Consigne 1 ▸ Reproduisez le passage de l'extrait fourni sur Hochelaga-Maisonneuve qui va de « Le problème d'Hochelaga, ce » jusqu'à « multiplication des condos. » inclus.
Consigne 2 ▸ Selon l'extrait fourni sur Hochelaga-Maisonneuve, à quel moment ce quartier est-il devenu un ghetto de pauvreté et de criminalité ?

---------- Extrait fourni

Depuis 40 ans, Hochelaga-Maisonneuve cherche désespérément à retrouver sa fierté d'antan. Jadis prospère, ouvrier et populaire, ce quartier montréalais est devenu un ghetto de pauvreté et de criminalité au tournant des années 80. Il a survécu grâce, entre autres, aux comités de citoyens qui ont su miser sur la solidarité et l'économie sociale.

Aujourd'hui, ces groupes communautaires s'attaquent à l'embourgeoisement d'HoMa. Hélas, ils se trompent de cible.

Le problème d'Hochelaga, ce n'est pas la mixité sociale ni l'embourgeoisement, mais le cercle vicieux de la pauvreté et de la misère.

Ce n'est pas du tout la richesse qui gangrène le quartier, mais la détresse visible à l'oeil nu d'une partie de sa population.

Bien sûr, les défenseurs d'Hochelaga doivent revendiquer l'accès aux logements sociaux et aux loyers abordables. C'est tout à fait légitime de « mettre de la pression » sur les gouvernements ou de manifester contre la multiplication des condos.

--------------------
---------- Données extraites

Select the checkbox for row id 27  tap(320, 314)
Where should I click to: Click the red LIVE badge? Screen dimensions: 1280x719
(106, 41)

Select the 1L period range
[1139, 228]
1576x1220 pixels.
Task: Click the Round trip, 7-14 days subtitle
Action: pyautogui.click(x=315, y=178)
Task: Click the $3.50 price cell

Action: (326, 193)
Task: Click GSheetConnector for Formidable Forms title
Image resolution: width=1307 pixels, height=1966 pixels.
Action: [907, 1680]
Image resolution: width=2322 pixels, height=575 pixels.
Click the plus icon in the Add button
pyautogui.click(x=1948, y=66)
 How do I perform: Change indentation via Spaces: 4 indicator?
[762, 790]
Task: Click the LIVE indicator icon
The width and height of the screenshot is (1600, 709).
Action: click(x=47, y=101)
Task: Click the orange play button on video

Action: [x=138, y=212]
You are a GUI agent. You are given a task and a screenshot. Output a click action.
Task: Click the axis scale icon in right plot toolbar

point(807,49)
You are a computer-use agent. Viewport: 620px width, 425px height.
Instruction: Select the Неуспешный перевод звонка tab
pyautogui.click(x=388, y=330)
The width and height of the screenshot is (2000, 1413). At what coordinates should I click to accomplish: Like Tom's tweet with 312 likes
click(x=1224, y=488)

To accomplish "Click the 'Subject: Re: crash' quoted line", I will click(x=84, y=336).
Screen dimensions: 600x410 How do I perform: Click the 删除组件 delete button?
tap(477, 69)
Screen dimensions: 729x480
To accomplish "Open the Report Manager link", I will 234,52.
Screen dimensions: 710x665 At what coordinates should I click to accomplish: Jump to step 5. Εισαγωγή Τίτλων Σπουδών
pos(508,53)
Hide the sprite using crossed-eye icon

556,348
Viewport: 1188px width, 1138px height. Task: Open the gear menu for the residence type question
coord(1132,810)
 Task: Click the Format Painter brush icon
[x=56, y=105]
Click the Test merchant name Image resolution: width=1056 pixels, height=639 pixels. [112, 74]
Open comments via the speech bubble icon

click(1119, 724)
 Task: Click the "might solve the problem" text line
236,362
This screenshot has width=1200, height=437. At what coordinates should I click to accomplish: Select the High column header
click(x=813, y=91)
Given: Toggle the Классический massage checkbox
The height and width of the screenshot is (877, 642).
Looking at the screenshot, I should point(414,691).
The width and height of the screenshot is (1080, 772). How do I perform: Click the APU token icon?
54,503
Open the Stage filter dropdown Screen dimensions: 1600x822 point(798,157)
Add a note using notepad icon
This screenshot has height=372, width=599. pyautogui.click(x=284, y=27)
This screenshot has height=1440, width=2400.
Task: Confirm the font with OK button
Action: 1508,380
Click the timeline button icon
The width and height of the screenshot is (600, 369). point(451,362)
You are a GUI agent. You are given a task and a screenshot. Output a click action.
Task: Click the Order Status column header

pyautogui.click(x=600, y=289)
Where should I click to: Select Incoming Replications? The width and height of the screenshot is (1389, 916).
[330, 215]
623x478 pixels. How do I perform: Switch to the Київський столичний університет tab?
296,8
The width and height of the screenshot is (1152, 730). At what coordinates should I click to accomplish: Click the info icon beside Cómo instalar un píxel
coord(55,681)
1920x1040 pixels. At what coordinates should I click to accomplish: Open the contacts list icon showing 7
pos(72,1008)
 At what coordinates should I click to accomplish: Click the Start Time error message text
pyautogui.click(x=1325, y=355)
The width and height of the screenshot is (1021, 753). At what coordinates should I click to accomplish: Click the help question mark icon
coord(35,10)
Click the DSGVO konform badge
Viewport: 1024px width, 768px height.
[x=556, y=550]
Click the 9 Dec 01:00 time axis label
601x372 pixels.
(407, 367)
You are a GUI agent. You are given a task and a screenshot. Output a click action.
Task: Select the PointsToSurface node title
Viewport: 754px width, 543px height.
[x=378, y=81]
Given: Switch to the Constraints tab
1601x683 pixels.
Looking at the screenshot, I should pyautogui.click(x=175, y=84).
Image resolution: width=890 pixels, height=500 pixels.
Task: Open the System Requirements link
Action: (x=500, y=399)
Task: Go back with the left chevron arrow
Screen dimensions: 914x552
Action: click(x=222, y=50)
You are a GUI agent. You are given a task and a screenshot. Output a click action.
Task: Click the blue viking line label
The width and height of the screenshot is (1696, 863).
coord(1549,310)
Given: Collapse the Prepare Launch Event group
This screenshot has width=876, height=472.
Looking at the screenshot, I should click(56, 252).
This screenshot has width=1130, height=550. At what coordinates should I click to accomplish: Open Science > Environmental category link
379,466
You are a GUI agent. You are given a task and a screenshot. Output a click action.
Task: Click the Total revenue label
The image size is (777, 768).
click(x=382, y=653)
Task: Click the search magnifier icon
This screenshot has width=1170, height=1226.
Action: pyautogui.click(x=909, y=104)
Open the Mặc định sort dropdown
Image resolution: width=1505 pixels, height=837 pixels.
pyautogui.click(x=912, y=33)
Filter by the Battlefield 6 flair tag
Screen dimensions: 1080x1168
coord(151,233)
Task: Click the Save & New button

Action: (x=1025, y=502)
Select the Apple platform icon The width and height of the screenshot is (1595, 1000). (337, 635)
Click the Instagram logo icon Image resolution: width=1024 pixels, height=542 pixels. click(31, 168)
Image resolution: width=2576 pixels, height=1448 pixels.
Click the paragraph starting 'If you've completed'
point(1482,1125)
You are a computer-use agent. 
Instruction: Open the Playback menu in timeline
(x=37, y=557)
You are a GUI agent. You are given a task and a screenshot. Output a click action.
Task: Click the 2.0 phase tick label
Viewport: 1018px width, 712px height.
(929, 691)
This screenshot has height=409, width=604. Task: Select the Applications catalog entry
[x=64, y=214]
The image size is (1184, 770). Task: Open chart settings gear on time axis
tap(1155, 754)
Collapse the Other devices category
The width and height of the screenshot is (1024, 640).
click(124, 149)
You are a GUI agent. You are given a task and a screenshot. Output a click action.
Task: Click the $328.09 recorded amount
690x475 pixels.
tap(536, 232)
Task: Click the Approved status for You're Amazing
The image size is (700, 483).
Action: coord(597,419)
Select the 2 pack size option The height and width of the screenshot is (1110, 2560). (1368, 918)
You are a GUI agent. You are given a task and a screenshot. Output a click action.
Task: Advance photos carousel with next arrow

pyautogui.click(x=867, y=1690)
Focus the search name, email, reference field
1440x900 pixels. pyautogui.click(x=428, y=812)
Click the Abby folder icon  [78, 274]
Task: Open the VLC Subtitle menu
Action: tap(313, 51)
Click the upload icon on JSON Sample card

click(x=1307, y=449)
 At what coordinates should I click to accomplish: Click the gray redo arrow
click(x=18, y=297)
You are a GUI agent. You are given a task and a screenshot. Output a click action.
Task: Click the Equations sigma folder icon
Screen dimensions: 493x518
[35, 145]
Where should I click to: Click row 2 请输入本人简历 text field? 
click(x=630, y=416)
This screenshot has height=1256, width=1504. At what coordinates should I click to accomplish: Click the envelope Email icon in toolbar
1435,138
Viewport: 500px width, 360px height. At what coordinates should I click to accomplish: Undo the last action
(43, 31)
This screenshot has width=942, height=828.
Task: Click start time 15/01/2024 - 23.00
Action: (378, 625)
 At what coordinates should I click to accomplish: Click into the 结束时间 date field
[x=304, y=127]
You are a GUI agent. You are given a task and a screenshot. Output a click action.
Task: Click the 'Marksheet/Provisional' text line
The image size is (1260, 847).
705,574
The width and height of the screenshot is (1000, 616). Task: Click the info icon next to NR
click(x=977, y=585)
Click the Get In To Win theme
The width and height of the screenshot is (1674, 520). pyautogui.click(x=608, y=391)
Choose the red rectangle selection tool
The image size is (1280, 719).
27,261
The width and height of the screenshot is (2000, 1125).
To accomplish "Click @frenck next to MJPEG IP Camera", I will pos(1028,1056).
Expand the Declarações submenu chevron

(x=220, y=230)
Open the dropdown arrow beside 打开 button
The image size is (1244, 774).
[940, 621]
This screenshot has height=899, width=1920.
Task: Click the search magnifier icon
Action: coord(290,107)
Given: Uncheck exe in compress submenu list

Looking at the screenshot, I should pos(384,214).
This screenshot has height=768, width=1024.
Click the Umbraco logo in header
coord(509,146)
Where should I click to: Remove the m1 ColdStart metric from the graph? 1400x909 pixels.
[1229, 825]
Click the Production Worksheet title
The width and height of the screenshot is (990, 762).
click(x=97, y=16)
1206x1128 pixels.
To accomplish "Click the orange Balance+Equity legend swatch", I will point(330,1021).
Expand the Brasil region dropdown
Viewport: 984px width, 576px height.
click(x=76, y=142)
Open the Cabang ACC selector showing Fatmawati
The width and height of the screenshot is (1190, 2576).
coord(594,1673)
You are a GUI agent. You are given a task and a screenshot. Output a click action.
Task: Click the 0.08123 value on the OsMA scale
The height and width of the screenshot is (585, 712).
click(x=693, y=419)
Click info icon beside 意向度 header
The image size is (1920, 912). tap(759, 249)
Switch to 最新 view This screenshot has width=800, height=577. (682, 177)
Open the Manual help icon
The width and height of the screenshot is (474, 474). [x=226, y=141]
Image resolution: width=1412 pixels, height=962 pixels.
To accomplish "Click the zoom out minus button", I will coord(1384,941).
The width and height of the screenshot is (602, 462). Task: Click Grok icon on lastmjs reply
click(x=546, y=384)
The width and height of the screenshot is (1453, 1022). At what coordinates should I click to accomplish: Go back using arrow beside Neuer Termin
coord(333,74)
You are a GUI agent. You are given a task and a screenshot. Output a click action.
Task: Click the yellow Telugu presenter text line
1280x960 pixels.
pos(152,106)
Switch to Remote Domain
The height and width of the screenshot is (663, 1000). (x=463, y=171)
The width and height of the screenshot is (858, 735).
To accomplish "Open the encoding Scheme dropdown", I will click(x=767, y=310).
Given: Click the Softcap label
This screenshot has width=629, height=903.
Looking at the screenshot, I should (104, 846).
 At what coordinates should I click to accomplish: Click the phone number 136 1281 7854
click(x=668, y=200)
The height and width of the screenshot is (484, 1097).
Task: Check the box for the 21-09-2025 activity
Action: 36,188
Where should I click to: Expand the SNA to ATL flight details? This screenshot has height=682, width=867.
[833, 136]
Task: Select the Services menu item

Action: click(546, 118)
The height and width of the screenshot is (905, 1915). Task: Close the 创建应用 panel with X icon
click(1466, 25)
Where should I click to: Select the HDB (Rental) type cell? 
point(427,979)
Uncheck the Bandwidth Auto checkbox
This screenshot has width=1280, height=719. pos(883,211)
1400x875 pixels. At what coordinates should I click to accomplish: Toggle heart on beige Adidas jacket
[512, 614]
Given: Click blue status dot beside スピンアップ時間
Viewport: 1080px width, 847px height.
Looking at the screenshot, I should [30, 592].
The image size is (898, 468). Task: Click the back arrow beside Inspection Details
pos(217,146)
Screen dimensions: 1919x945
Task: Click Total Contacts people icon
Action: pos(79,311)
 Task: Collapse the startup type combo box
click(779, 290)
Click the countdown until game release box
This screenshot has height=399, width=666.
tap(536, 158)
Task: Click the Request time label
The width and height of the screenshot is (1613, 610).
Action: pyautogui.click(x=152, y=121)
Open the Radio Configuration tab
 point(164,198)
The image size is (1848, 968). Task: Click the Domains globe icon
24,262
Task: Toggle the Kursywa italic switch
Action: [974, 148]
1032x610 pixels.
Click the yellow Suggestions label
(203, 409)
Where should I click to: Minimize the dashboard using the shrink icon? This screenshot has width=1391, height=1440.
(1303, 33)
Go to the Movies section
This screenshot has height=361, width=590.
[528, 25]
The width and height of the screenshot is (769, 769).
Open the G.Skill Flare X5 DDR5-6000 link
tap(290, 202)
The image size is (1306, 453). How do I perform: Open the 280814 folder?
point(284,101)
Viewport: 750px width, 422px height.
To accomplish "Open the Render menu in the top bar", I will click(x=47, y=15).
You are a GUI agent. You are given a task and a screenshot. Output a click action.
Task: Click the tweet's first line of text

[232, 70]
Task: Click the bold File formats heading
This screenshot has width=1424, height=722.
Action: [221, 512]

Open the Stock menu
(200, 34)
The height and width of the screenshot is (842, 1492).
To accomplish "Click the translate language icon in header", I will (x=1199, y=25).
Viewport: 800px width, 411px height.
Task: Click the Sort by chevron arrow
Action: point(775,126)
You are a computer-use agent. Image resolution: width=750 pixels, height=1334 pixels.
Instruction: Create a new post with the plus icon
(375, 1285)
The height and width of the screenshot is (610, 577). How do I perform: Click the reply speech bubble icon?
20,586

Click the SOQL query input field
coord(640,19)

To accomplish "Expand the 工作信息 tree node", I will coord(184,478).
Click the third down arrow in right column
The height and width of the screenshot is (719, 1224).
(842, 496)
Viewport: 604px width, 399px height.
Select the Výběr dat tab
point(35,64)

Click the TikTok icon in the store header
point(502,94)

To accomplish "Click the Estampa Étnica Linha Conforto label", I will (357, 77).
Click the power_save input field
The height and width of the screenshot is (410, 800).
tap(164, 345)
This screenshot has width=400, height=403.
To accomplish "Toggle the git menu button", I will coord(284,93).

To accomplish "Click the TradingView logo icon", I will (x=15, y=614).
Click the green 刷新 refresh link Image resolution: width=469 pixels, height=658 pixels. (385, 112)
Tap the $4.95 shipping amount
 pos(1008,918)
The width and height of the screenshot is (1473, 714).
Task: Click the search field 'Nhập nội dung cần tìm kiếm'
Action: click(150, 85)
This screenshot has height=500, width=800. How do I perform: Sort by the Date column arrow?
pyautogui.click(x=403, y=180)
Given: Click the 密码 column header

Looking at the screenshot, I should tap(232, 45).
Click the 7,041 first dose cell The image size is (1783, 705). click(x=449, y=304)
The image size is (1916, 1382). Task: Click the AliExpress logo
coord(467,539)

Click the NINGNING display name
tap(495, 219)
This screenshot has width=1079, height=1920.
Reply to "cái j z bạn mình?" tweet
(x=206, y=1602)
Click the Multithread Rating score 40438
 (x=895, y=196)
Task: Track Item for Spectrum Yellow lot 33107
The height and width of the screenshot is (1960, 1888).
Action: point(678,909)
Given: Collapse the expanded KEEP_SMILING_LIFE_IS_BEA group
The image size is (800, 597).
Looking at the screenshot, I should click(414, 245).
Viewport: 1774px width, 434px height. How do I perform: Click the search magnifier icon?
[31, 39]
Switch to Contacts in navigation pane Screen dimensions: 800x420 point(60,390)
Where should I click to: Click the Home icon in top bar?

--------------------

Résultat 1 ▸
Le problème d'Hochelaga, ce n'est pas la mixité sociale ni l'embourgeoisement, mais le cercle vicieux de la pauvreté et de la misère.

Ce n'est pas du tout la richesse qui gangrène le quartier, mais la détresse visible à l'oeil nu d'une partie de sa population.

Bien sûr, les défenseurs d'Hochelaga doivent revendiquer l'accès aux logements sociaux et aux loyers abordables. C'est tout à fait légitime de « mettre de la pression » sur les gouvernements ou de manifester contre la multiplication des condos.

Résultat 2 ▸ Au tournant des années 80.